In case you think I was shirking my duties out of emotional distress, trust me, I did have some competitive shopping to do. Some of the major manufacturers had come out with new gift packages, and I needed to see what Roxanne Dubrow’s competitors were up to, didn’t I?

The fact that I dawdled in the designer section on Two once I was done in cosmetics had nothing to do with anything. After all, September was now fully upon us, and I could already feel the cooler weather creeping in. I needed to stock up on this season’s trousers and sweaters if I hoped to make it through the coming winter.

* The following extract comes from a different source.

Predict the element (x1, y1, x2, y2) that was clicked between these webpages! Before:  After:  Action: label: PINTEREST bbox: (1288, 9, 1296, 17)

By the time I left Bloomingdale’s a full two hours later, I was armed with enough shopping bags to make my time away from the office look suspiciously like a personal shopping spree. So I opted for a quick cab ride across town to my apartment, where I relieved myself of all non-work-related expenditures, and took a few moments to dust powder over my face and freshen up my lipstick. Because if I was unfortunate enough to run into Michael, I needed to look gorgeous enough to fill him with a pang of regret that he would never, ever, have me in the horizontal—or otherwise—again.

Take that, I said, standing before the full-length mirror in my bedroom and studying the way my light sweater hugged my curves, the way my narrow skirt accentuated my legs. My well-cut jacket that balanced the vamp element the skirt lent the whole outfit, setting me firmly in the tastefully-corporate-yet-supremely-feminine camp. A dab of lipstick (just a refresher, mind you—I didn’t want to look like I was trying too hard) and I left the apartment, more than ready to face whatever Michael Dubrow had to dish out.

Of course, one glance at my watch as the cab rolled toward Park Avenue indicated that I had been gone almost three hours and was likely in no danger of running into any of the Dubrows. The way I calculated it, lunch had ended by two o’clock and Dianne et al. were on the L.I.E. no later than two-fifteen.

Which was why my eyes practically popped out of my head when my cab pulled up and I spotted the Dubrows’ shiny dark luxury sedan parked in front of the building. The driver sat inside reading a newspaper, as if he didn’t anticipate leaving anytime soon.

I paid my cab fare and stepped out onto the sidewalk, knowing full well there was no way I could avoid the Dubrow clan any longer.

The first thing I noticed when I entered the office was that it was eerily empty—and surprisingly quiet. Lori’s desk was vacant, and if not for the furious tapping of keys that I heard coming from Claudia’s office, I would have thought the building had been evacuated.

I stopped in her doorway. “What’s going on?”